Re: parsing URI (references) according to RFC 3986

On 6/20/2011 12:37 AM, Julian Reschke wrote:
> So, what *is* the set of interop problems here?
>
> 1) Extracting them from a/@href and friends (whitespace treatment)
>
> 2) Handling invalid ASCII characters (SP, "\", "<", ">"...)
>
> 3) Handling non-ASCII characters in query component
>
> 4) Handling non-ASCII characters in authority components
>
> 5) Handling non-ASCII characters everywhere else
>
> Anything else?
>
> Best regards, Julian


6) Handling percent-encoded values in various components

7) Handling the 'valid' but questionable ASCII characters in various 
segments.  Like the "\", the "|", and even the ";"

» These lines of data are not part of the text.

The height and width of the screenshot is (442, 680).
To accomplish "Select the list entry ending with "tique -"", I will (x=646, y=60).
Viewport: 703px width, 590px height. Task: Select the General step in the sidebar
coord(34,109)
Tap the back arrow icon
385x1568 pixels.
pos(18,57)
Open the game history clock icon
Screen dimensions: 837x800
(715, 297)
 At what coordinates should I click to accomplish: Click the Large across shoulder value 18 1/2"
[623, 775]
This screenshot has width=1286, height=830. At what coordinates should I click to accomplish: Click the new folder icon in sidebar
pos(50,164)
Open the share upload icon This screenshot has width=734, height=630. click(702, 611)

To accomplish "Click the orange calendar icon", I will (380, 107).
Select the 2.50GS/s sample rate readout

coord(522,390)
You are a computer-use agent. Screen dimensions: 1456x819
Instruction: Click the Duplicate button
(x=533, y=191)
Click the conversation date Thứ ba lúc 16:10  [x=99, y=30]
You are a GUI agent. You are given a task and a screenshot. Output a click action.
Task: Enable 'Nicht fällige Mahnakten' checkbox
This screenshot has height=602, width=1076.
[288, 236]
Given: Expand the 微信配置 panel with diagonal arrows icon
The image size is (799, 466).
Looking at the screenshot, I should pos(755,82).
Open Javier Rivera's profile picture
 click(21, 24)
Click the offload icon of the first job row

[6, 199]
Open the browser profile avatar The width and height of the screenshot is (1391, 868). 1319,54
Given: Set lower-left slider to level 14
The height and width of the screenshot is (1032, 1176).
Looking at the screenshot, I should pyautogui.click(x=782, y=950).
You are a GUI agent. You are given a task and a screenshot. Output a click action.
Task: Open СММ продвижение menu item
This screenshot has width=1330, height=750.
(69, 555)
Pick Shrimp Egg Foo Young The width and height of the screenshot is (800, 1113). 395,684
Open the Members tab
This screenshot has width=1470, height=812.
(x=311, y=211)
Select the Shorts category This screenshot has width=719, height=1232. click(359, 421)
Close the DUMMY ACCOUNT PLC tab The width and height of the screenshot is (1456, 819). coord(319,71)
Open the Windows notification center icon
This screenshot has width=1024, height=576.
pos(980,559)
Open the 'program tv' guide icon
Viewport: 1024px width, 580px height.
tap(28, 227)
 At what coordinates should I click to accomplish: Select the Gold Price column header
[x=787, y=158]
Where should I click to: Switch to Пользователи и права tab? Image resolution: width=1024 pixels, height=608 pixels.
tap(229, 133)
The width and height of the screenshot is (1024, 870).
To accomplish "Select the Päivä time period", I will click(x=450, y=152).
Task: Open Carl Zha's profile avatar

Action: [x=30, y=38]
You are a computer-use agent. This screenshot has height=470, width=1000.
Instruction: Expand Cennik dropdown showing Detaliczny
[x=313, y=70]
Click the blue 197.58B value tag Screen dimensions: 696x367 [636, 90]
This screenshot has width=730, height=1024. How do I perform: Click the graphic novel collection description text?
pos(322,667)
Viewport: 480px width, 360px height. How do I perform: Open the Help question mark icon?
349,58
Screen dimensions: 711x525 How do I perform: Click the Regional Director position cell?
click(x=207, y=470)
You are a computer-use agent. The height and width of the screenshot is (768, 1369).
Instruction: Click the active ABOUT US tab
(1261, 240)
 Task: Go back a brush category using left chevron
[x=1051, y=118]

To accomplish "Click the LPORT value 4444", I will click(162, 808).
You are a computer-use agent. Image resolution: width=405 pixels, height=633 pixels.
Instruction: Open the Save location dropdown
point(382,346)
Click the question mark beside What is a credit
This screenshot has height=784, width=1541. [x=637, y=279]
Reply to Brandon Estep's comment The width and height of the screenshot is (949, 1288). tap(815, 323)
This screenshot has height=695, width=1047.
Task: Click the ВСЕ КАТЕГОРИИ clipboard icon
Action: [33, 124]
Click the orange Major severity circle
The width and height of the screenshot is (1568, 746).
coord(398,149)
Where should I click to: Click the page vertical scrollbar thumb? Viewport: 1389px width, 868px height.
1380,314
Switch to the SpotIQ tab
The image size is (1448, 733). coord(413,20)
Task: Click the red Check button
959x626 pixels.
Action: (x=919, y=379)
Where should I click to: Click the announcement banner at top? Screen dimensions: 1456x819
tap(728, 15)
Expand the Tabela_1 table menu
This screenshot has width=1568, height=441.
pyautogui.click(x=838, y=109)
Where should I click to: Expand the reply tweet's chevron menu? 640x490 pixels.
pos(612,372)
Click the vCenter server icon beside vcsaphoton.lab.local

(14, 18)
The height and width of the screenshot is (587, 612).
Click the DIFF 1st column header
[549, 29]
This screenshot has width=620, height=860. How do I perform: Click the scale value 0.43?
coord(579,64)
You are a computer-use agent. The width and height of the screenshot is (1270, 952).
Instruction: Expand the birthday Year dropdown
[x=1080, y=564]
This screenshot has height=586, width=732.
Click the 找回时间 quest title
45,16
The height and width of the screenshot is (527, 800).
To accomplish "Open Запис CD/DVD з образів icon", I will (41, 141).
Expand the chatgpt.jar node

=======================================
Test Case: http://0028.iris.test.ing;g

The DOM parsing is different in each FF, IE, and Opera - while both 
Safari and Chrome error.  FF drops the ";g", Opera uses it in the path, 
and IE uses it in the hostname...

Scheme	Hostname		Path	Browser
:					Chrome/12.0.742.100
http:	0028.iris.test.ing	/	Firefox/4.0.1
http:	0028.iris.test.ing	/;g	Opera/9.80
:					Safari/5.0.5
http:	0028.iris.test.ing;g		MSIE 7.0

But the raw HTTP request is interesting because Firefox does it 
differently than its DOM parsing.  Neither Chrome, Safari, or IE even 
make an HTTP request.

Path	Browser
/;g	Firefox/4.0.1
/;g	Opera/9.80


=======================================
Test Case: http://0029.iris.test.ing;./g

In this slightly different case Firefox has changed its handling of the 
";" trailing the hostname, and treats it instead as part of the path.

Scheme	Hostname		Path	Browser
:					Chrome/12.0.742.100
http:	0029.iris.test.ing	/;./g	Firefox/4.0.1
http:	0029.iris.test.ing	/;./g	Opera/9.80
http:	0029.iris.test.ing;.	g	MSIE 7.0
:					Safari/5.0.5

Similar results as above for the HTTP request.

Path	Browser
/;./g	Firefox/4.0.1
/;./g	Opera/9.80

-Chris

Received on Monday, 20 June 2011 08:25:23 UTC